## [What you are asked to do]
Please return every line of the records that contains the word "agent".
Segment Start: Source information
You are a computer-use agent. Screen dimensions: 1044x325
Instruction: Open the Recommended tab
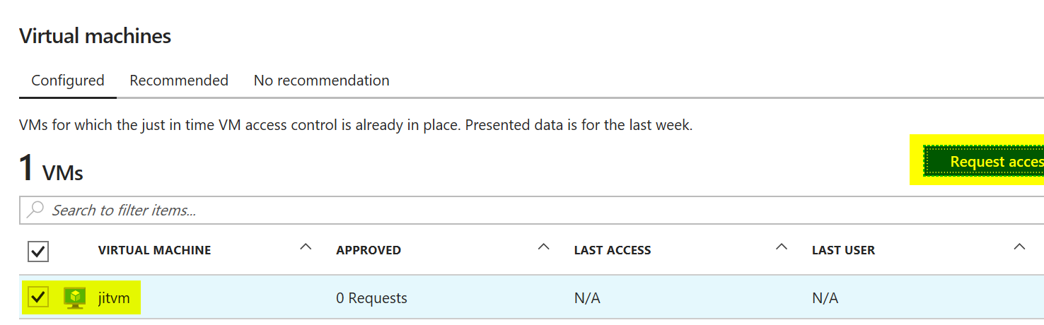179,81
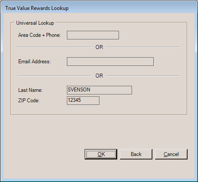Click the 'Email Address:' label text

(x=34, y=62)
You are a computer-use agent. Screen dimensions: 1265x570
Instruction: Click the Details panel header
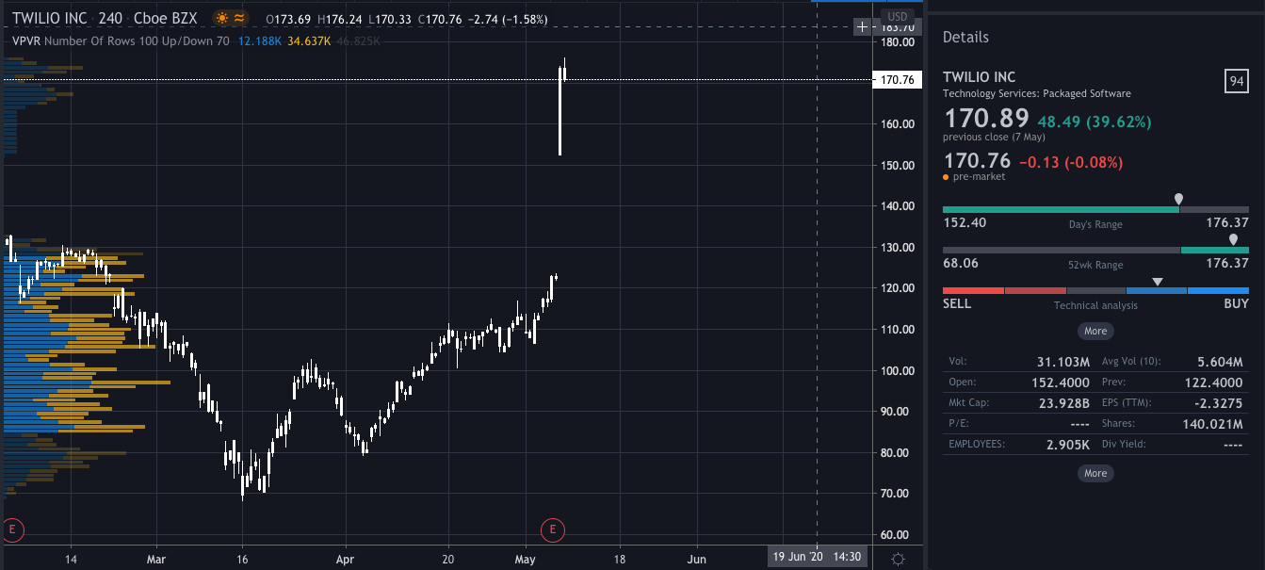point(965,38)
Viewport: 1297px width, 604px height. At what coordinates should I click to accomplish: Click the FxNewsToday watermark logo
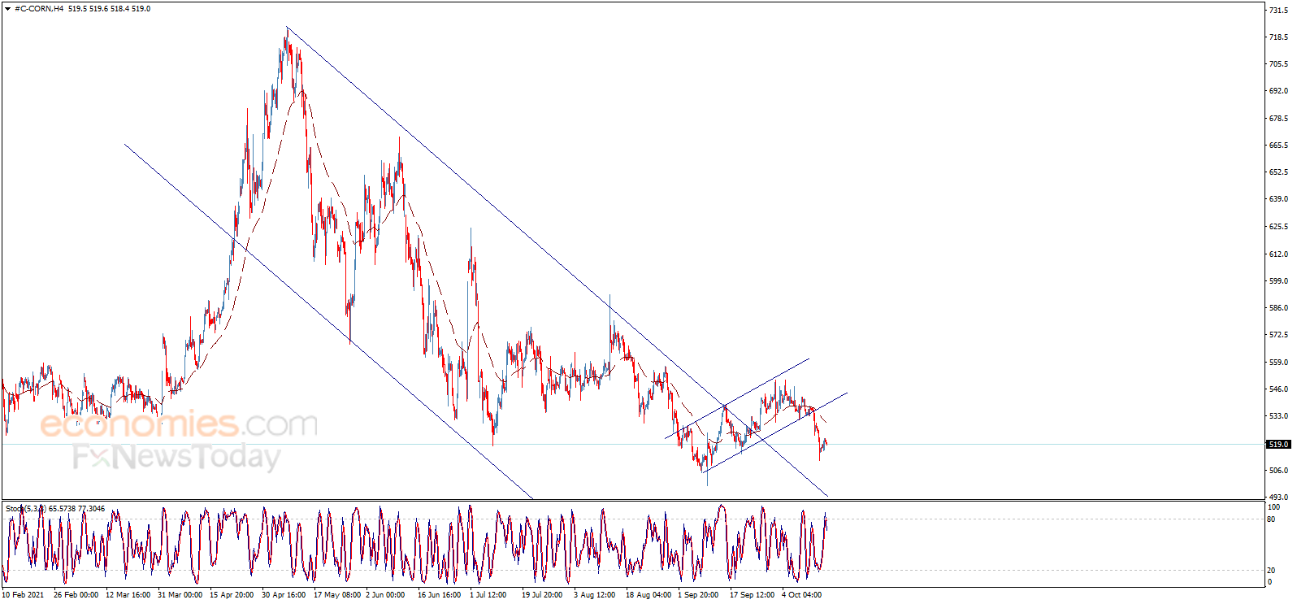pos(176,457)
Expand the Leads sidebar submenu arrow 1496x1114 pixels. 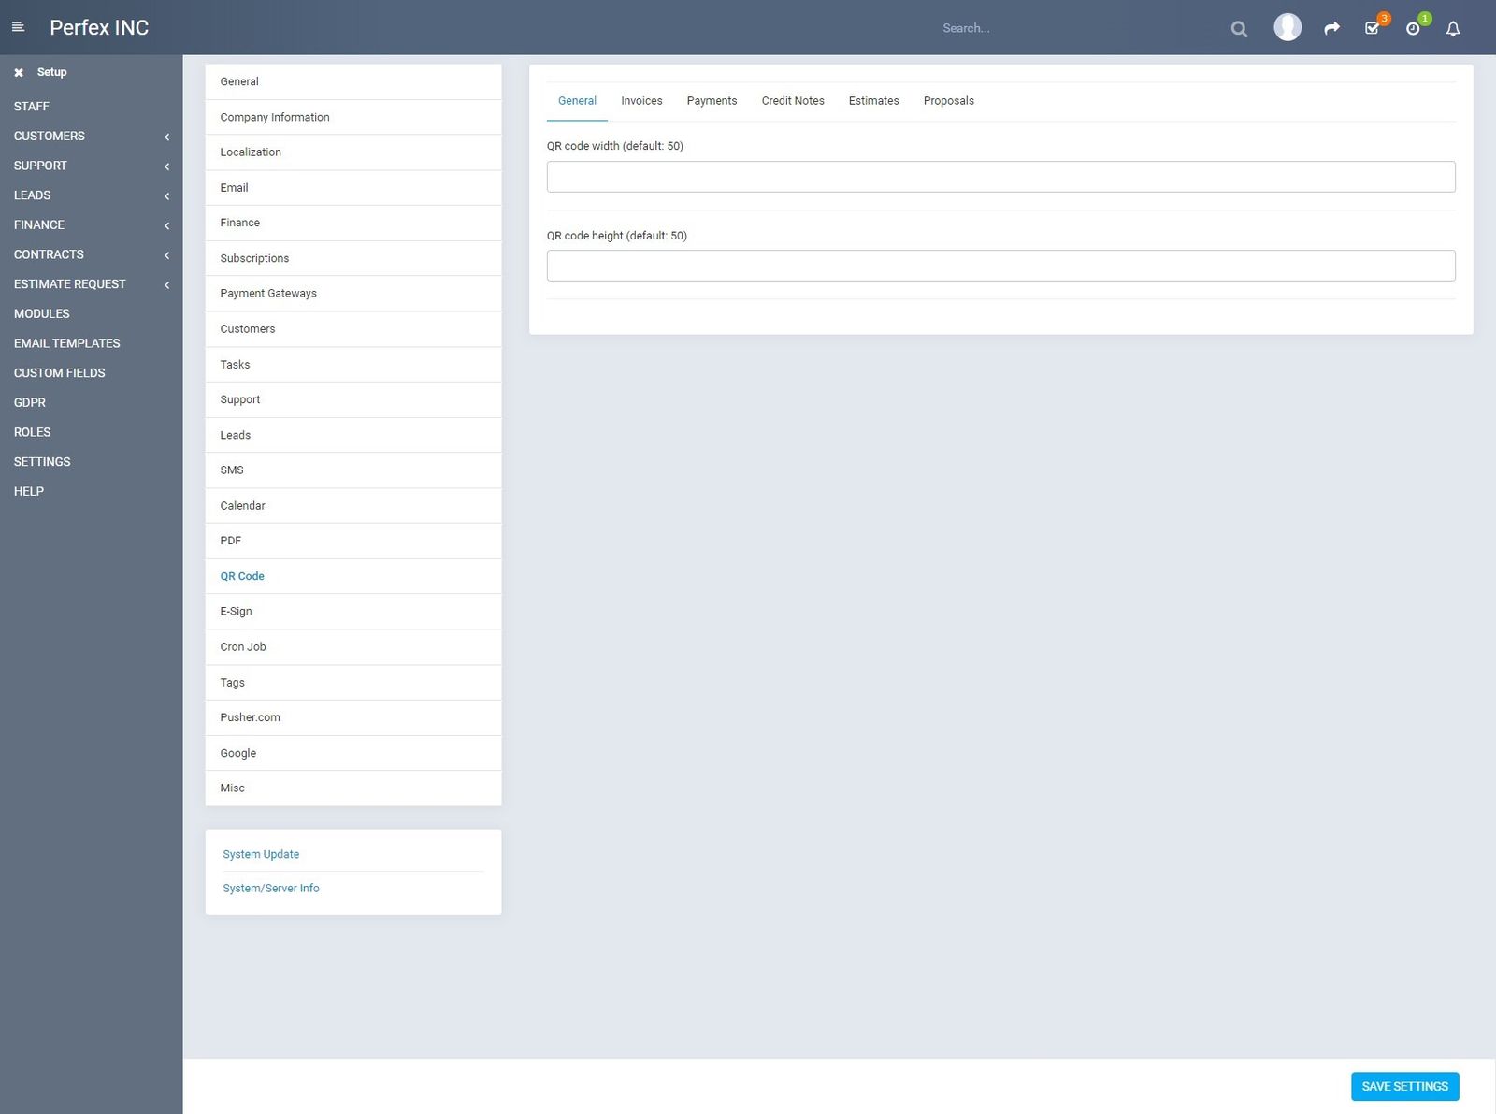[166, 195]
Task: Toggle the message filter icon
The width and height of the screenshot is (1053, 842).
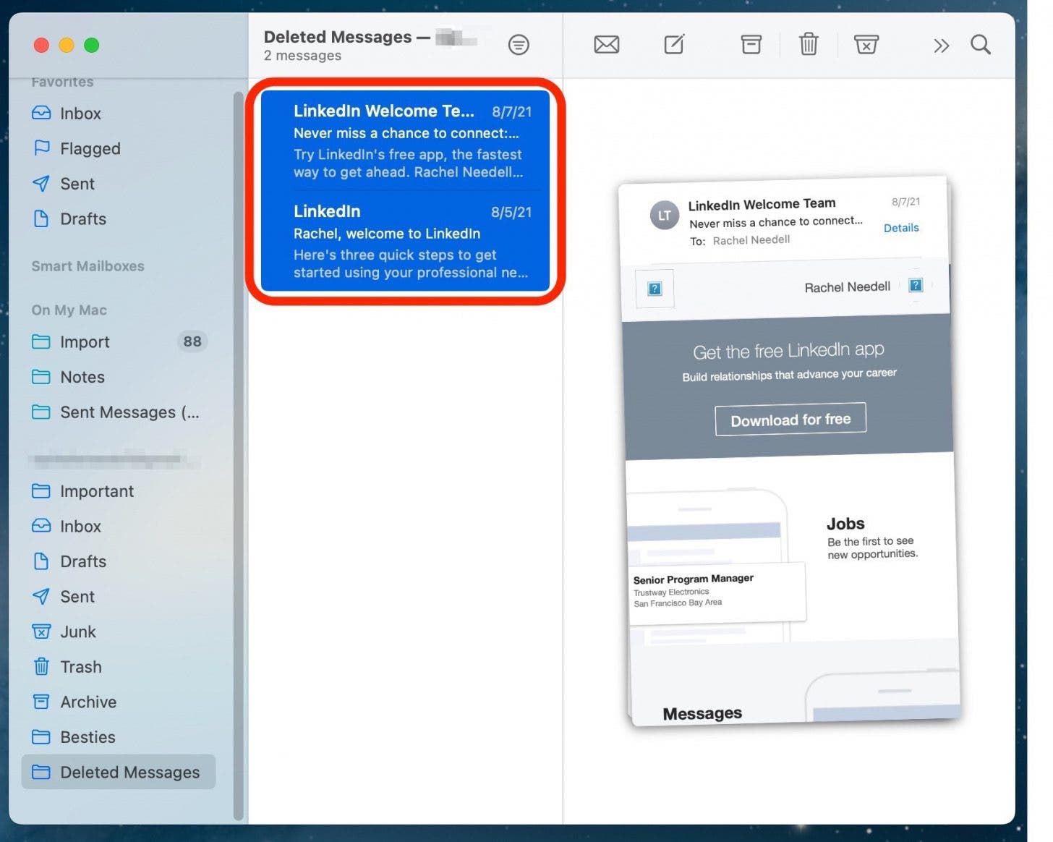Action: [x=519, y=45]
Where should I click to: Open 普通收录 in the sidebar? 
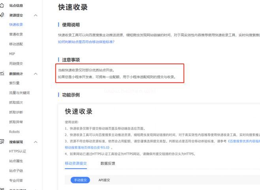pyautogui.click(x=16, y=34)
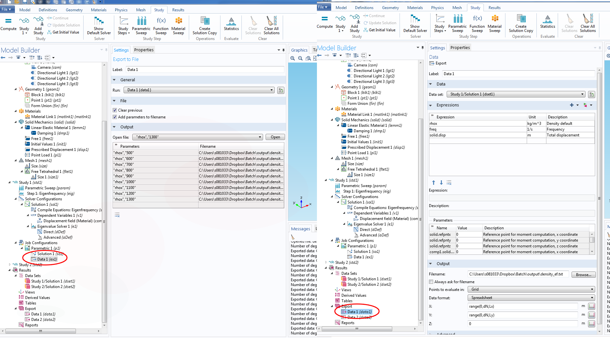Viewport: 610px width, 338px height.
Task: Click the zoom in icon in Graphics toolbar
Action: (293, 58)
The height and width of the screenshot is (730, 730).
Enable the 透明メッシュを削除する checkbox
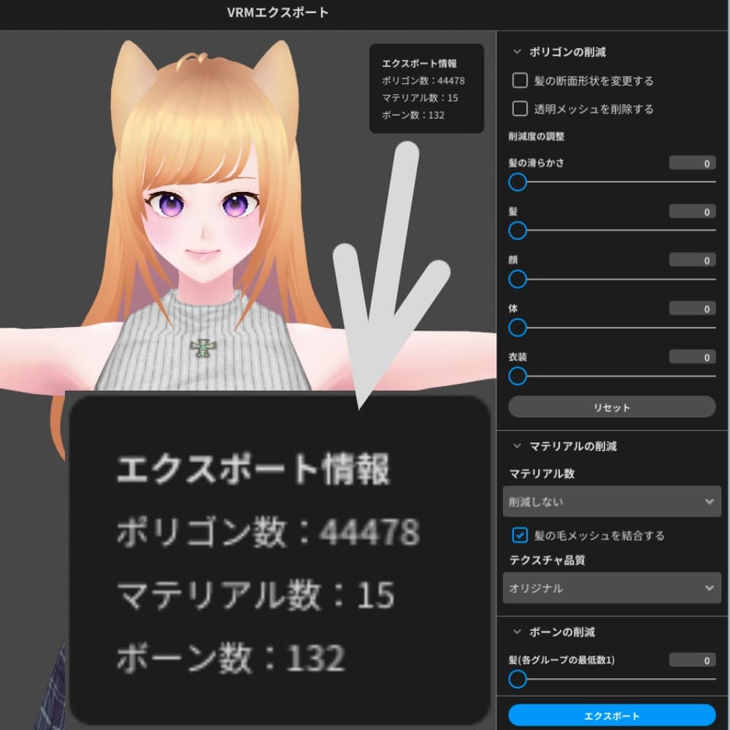pos(520,109)
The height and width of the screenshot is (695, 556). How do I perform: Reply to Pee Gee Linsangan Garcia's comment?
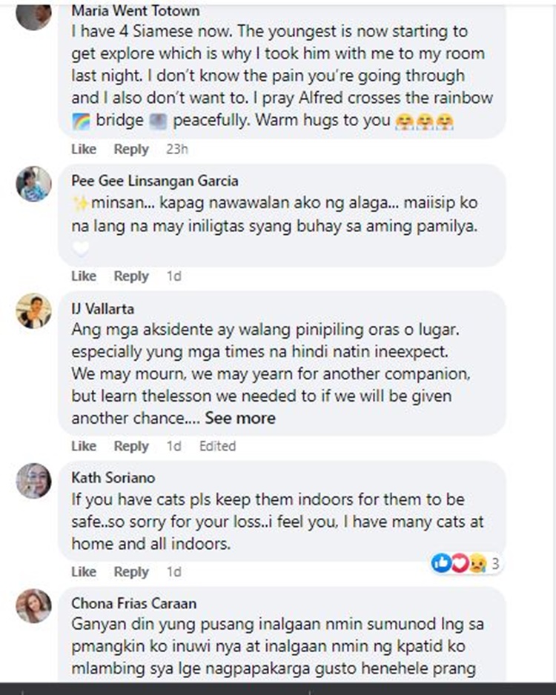coord(131,276)
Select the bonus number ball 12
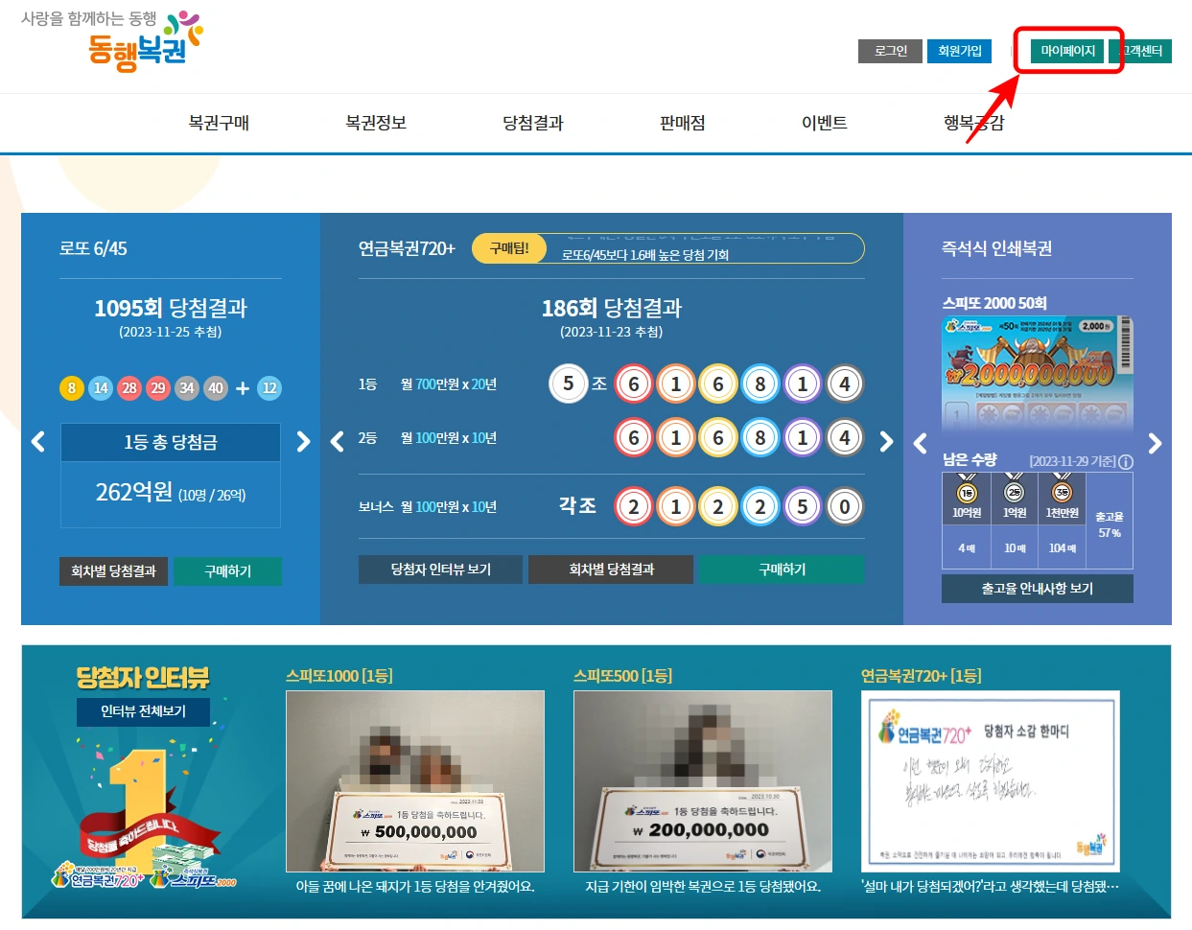The width and height of the screenshot is (1192, 930). [269, 389]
Segment End: Source information
## [Answer]
You are a computer-use agent. Screen dimensions: 1044x325
You are a computer-use agent. Screen dimensions: 1265x570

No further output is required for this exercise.